EXCERPTED PASSAGE:
□ □ □ □ □

Our generation want a good deal here and now. In marriage, it’s best to know how compatible you both will be in many ways, before you take those vows. You can’t accurately assess the other person without living together. When you live together, there’s no way that a deception can be sustained for long. The guards are bound to slip sometime, and you get the real picture. It’s then left to you what to do. To stay, or to beat it fast.”
“I know that what some of us young people here, and certainly our elders would be asking is the issue of abstinence from intimacy before marriage, which has become the popular belief of today. All I can say is that that is left to the individual couple, because whether you live together or not, intimacy can still take place. Living together makes is more possible, but that’s where will power can come into play,” continued the fourth speaker.
Justifying new values
“Waiting until marriage before living together is old-fashioned and out-dated in this present dispensation. Parents should know that due to accommodation problems in higher institutions of learning, boys and girls pair up in off-campus accommodation. Some of such couples go on to marry and have a blissful union because they’ve had time to study each other well. In the western world, most couples live together/are living together before marriage, even big names. Prince William and Kate Middleton did it; Princess Zara Phillips and Tindall, Brad Pitt and Angelina Jolie, Jennifer Aniston and Justin Theroux, etc . If it doesn’t work out, then you can leave without going through the messiness and upheaval of a divorce.”
There was silence then an applause after the four completed the talk.
Upholding old values
The audience was then asked to speak. You can guess what happened. The clergy people present spoke through one person, condemning the whole concept, and saying that it was ungodly and an abuse of the institution of marriage. A parent stood up to say that if this is the sort of thing the club concocts, they should disband as they were going to infect the society with bad moral values, and breed a promiscuous generation.
Exactly, no matter how you package the concept of living together before marriage, it cannot be right for the society. We shouldn’t ape the permissiveness and decadence of the western world. The old values of strict moral values which we’re struggling to uphold here, are still the best for the institution of marriage. Living together before marriage is not going to ensure a happier and a more long-lasting union.
It is the individual attitude in the union that would determine the way it goes. The concept may not affect the man much, but think of a situation where a girl would have lived with several boyfriends. Those number of times would be counted as marriage for her, and she may end up like a much kicked around football which nobody wants; even if her moral values are better than those of the girl who had stayed with the parents all along. Hypocrisy? Maybe.

□ □ □ □ □

TASK TO CARRY OUT:
Using the passage on living together before marriage, decide whether each statement agrees with it, answering yes or no and quoting the words that settle it: (a) The fourth speaker leaves abstinence before marriage up to each couple. (b) Several members of the clergy took turns speaking. (c) A parent said the club should break up. The lines that come after this passage have nothing to do with it.

□ □ □ □ □

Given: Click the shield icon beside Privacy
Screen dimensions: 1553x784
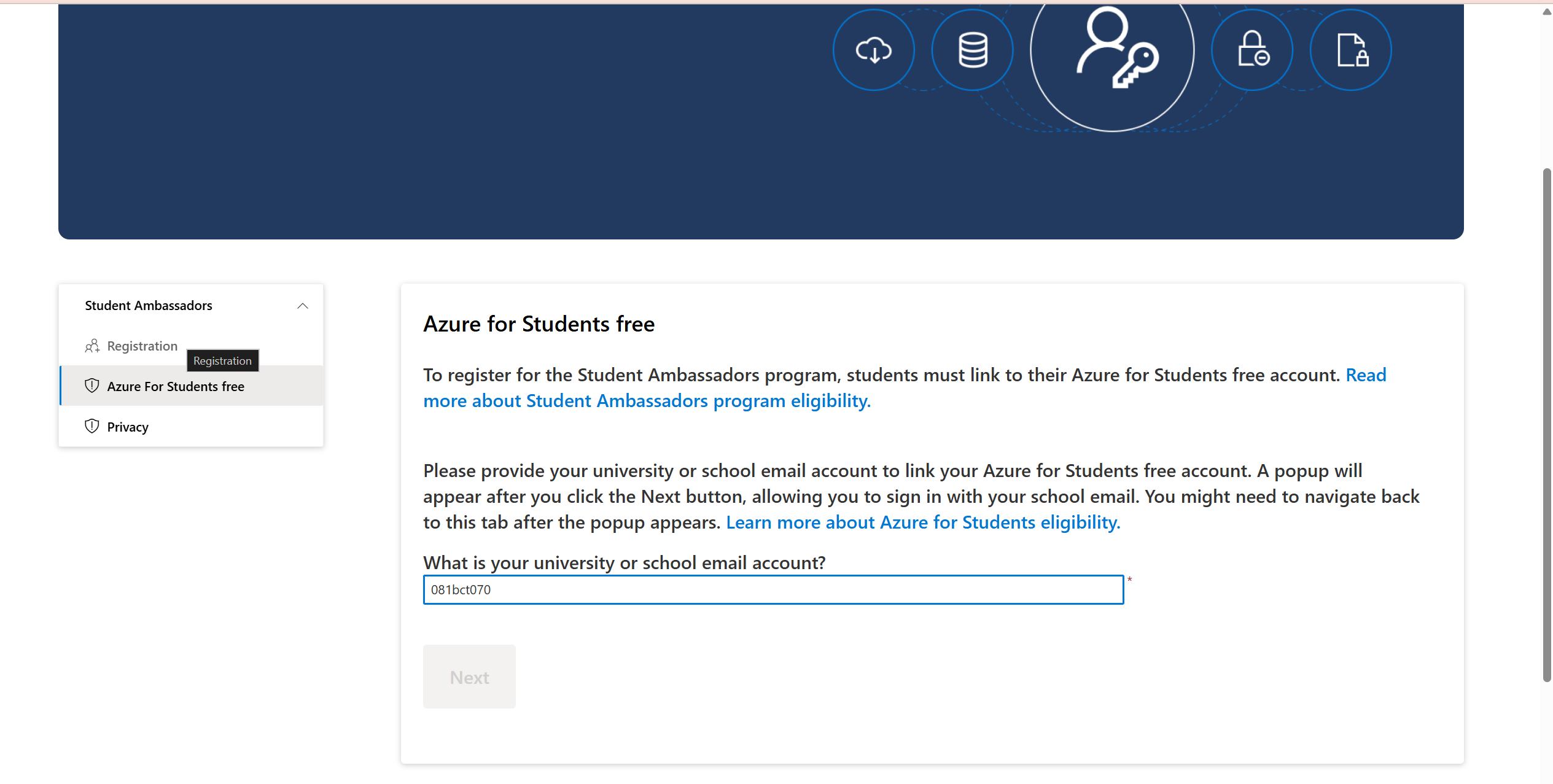Looking at the screenshot, I should (92, 427).
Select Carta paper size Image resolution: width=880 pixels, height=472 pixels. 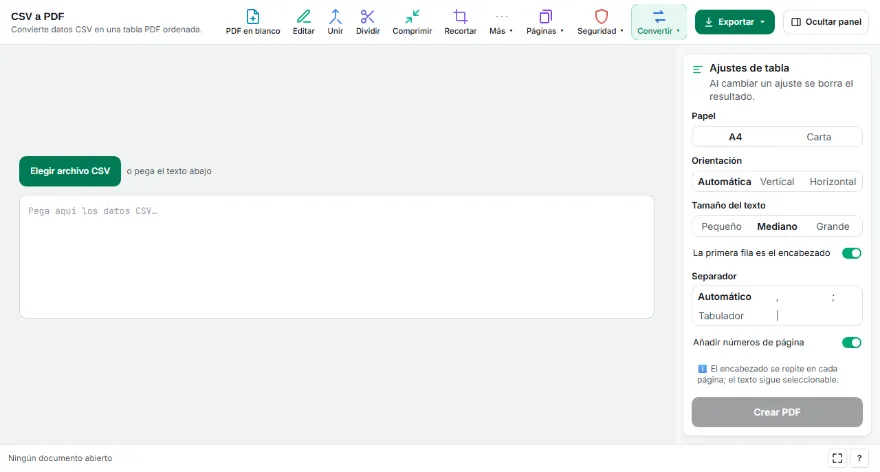(819, 137)
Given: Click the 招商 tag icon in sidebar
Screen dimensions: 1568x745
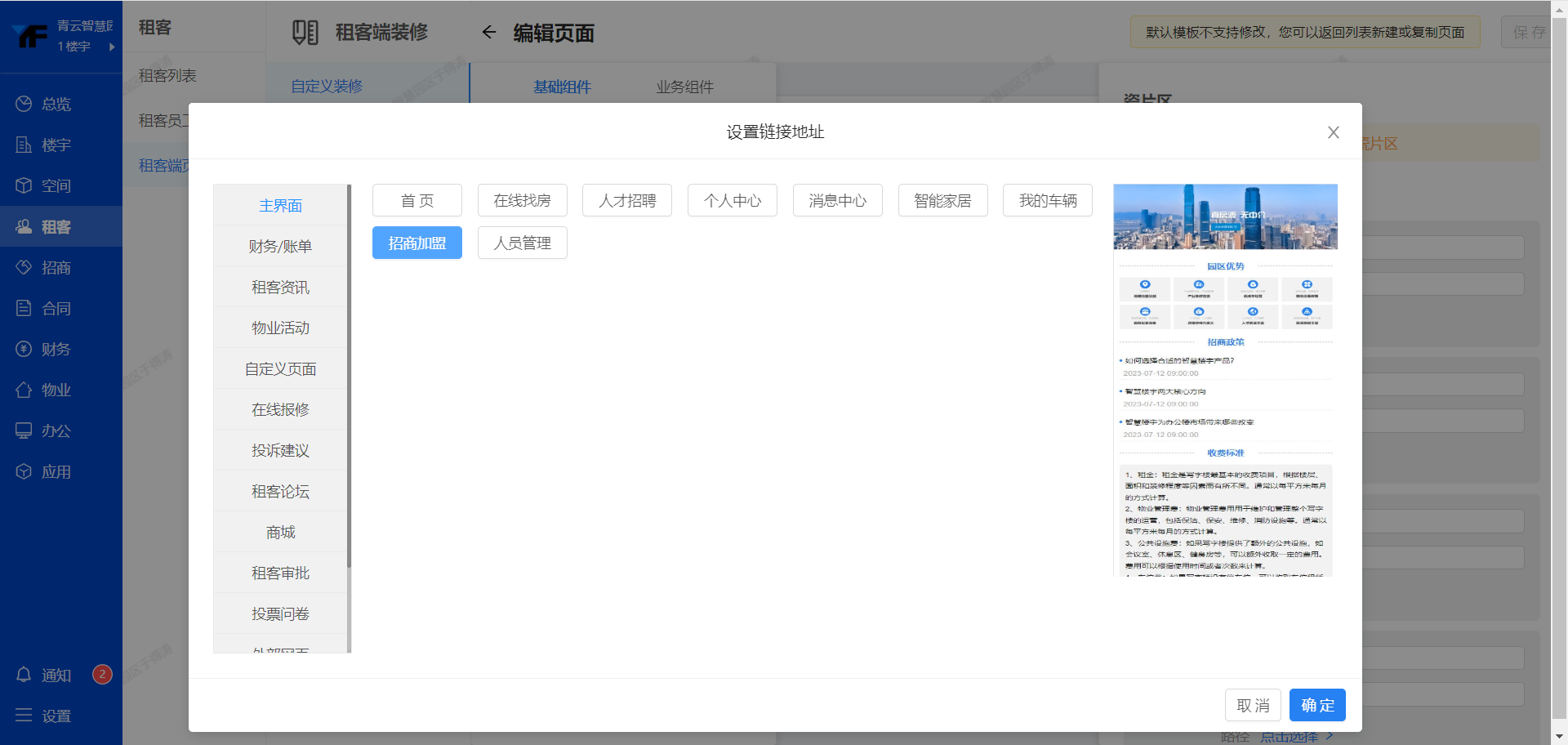Looking at the screenshot, I should click(24, 267).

□ □ □ □ □

WRITTEN REPLY:
(a) Yes: "that is left to the individual couple"
(b) No: "The clergy people present spoke through one person"
(c) Yes: "they should disband"